## [ACTIVITY]
From the line containing "Task: Click the 取扱作品数 16万作品 badge" through the end of the entries, please repeat every line exactly and nothing more; the pictures do not belong in the copy.

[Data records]
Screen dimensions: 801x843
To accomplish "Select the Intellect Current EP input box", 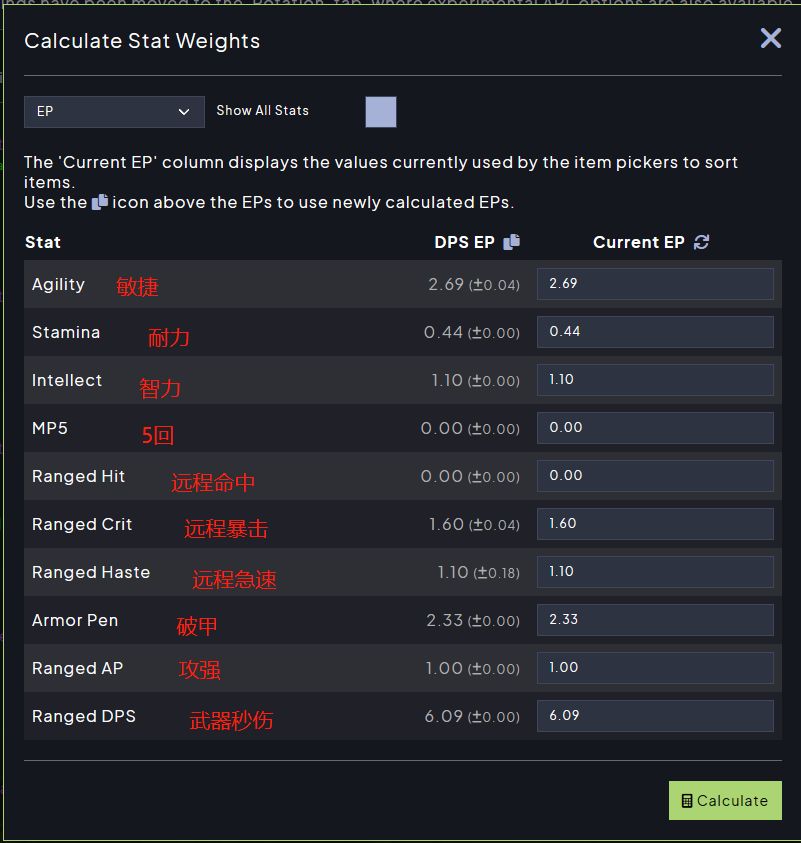I will tap(655, 380).
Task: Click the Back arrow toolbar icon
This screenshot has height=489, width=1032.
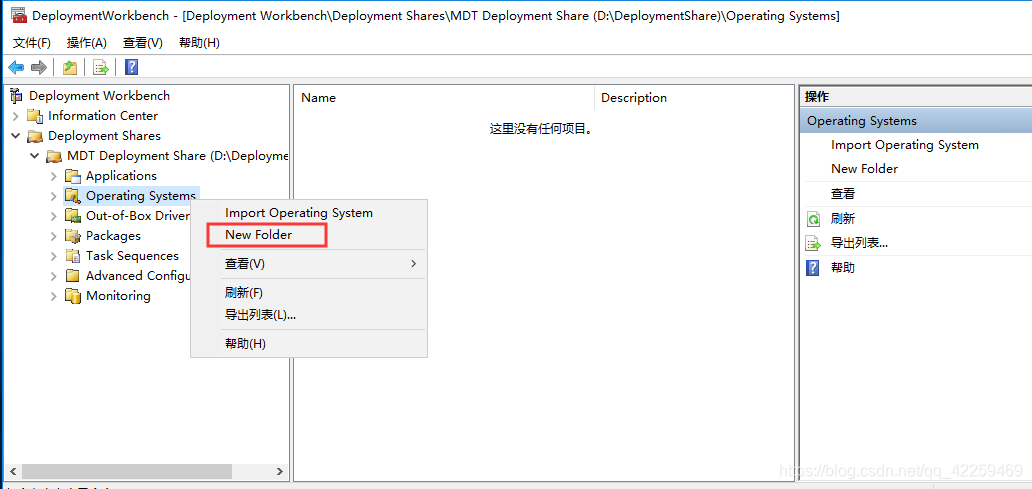Action: click(16, 67)
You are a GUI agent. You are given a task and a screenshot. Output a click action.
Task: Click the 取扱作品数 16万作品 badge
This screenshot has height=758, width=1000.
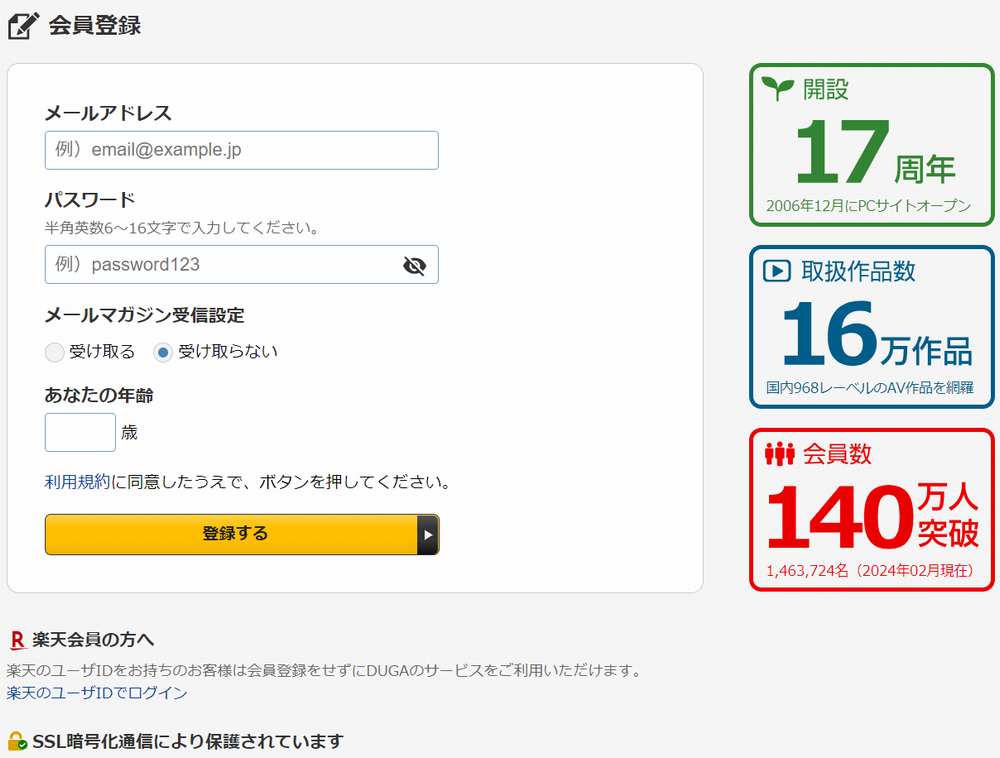[871, 326]
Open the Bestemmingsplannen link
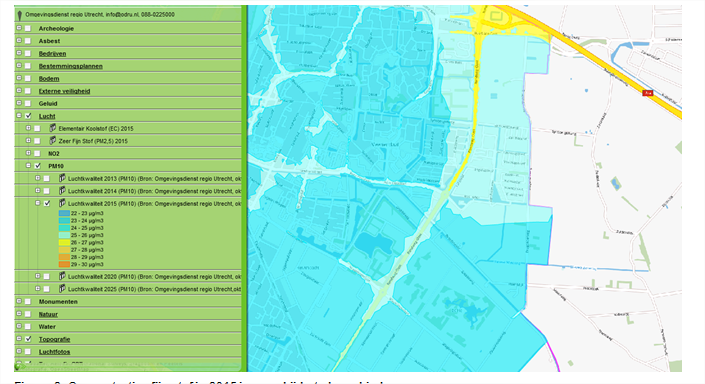Viewport: 705px width, 384px height. point(71,66)

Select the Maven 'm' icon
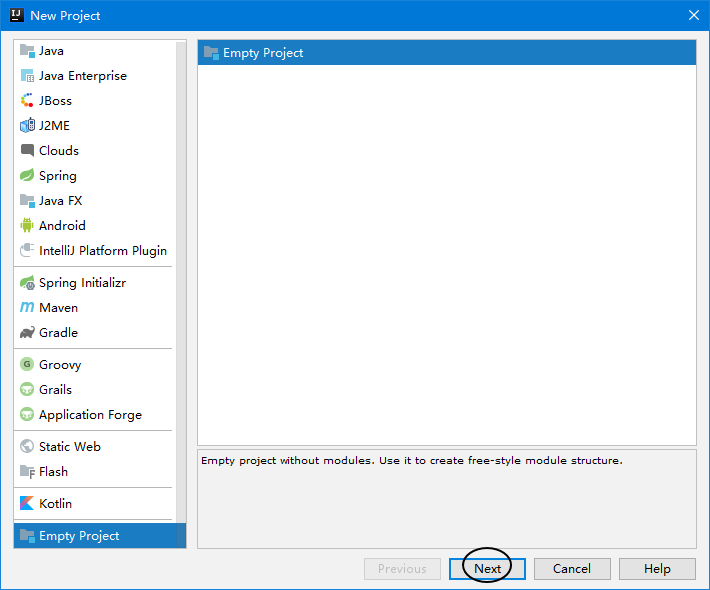pos(27,308)
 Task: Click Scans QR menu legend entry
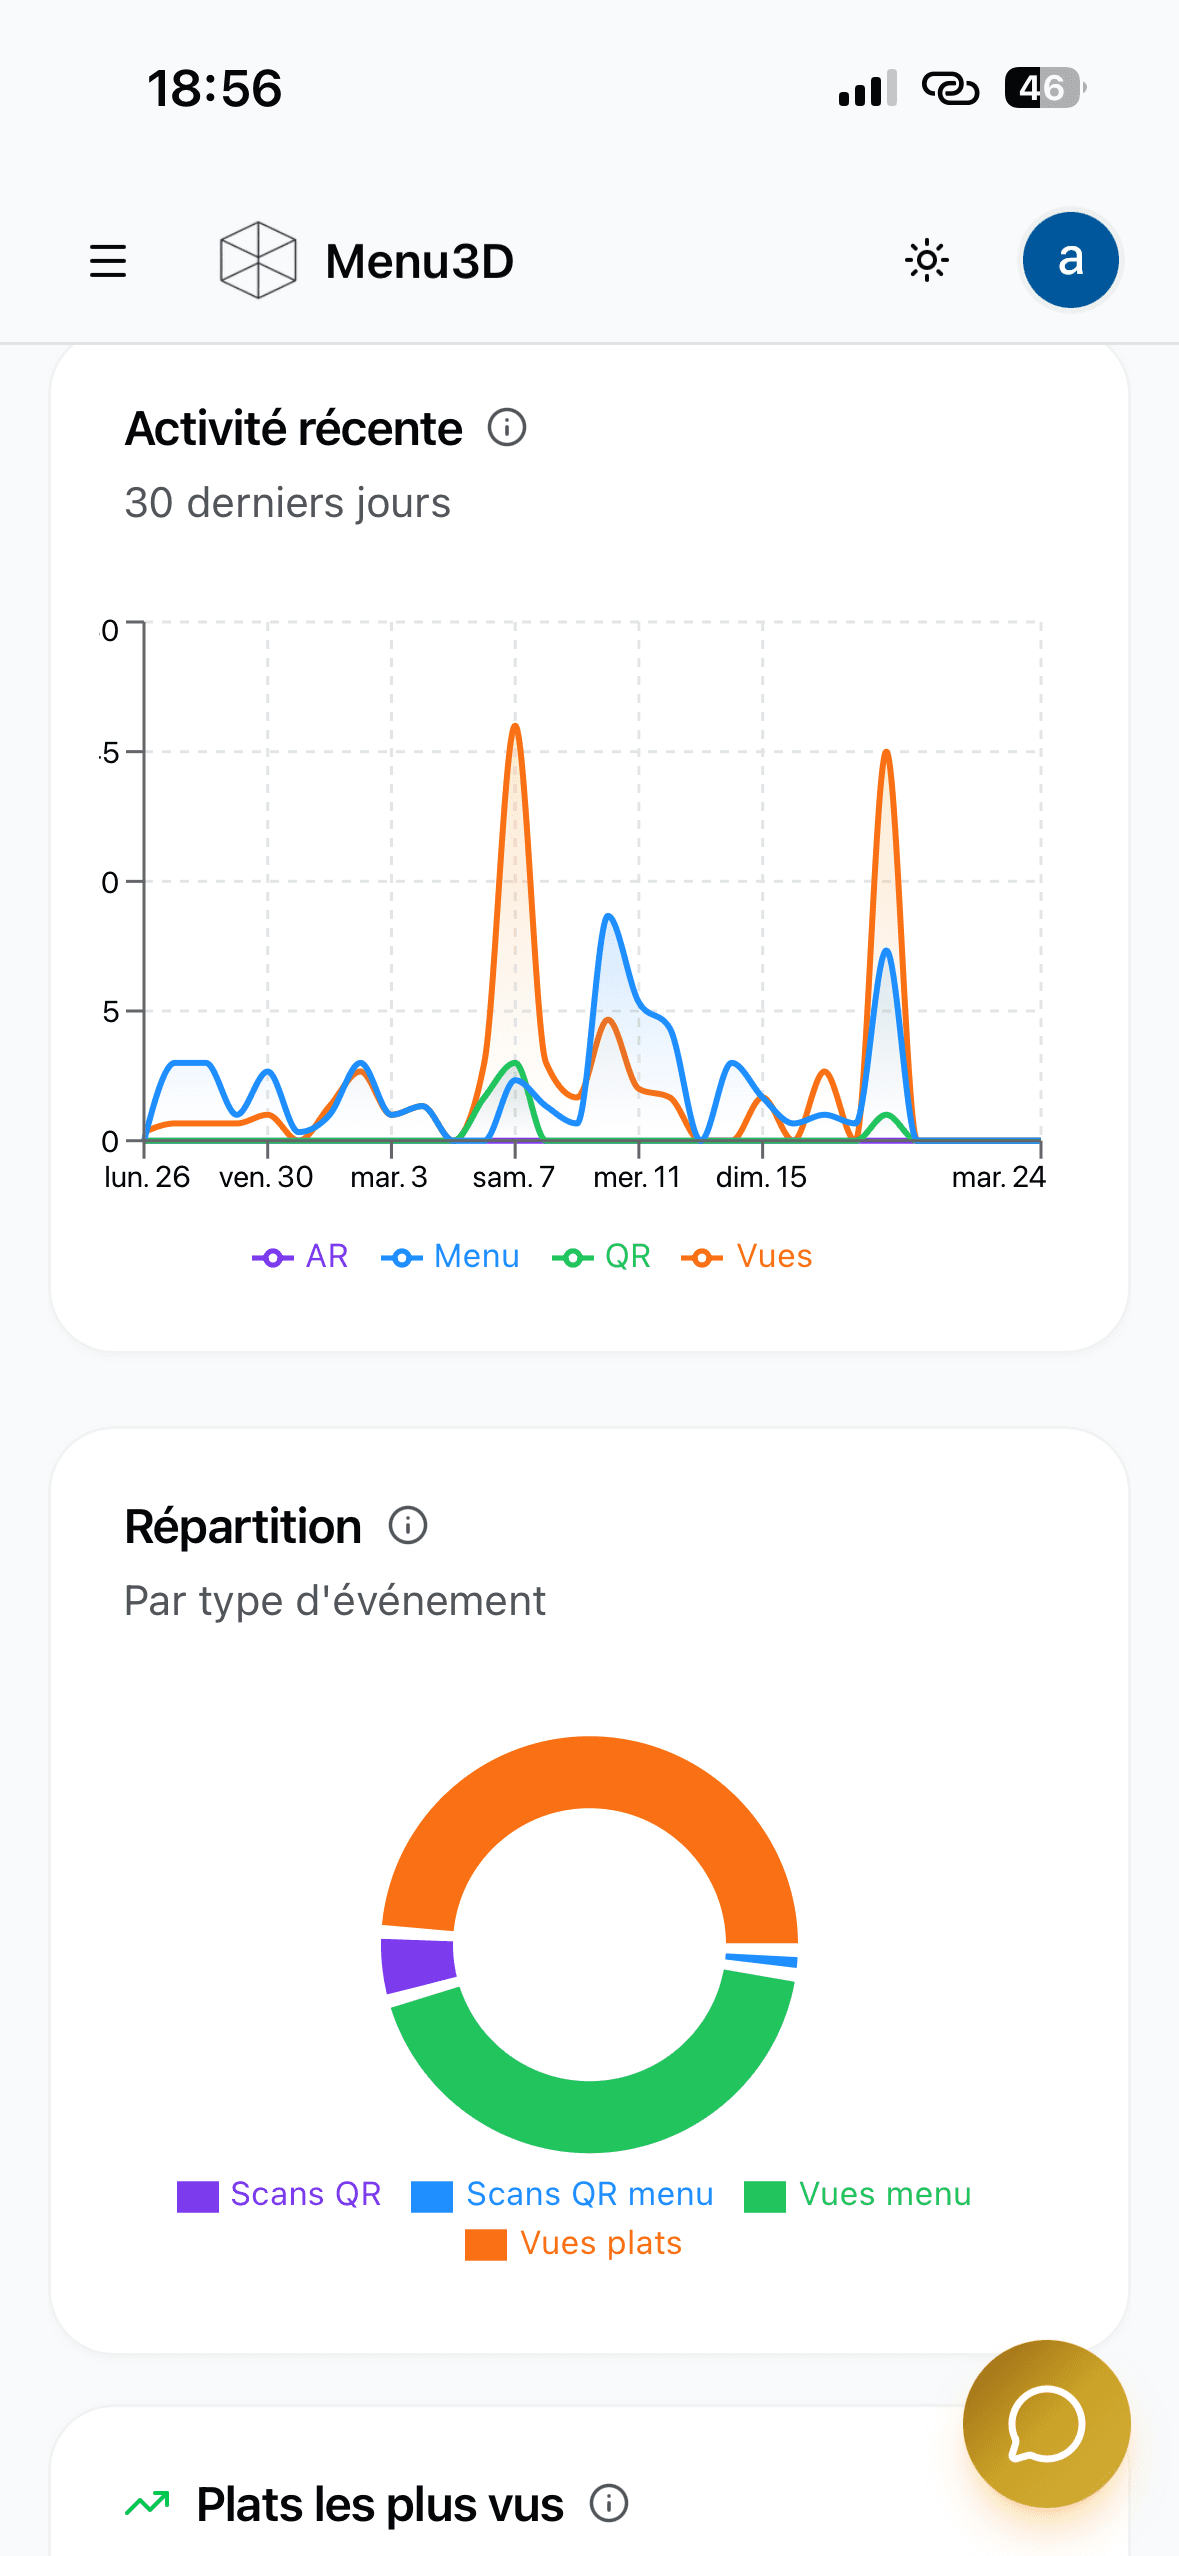[x=563, y=2194]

## [YOUR RESPONSE]
Task: Click the 取扱作品数 16万作品 badge
This screenshot has height=758, width=1000.
[871, 326]
Open the Bestemmingsplannen link
Viewport: 705px width, 384px height. point(71,66)

Select the Maven 'm' icon
pos(27,308)
 Task: Click Scans QR menu legend entry
[x=563, y=2194]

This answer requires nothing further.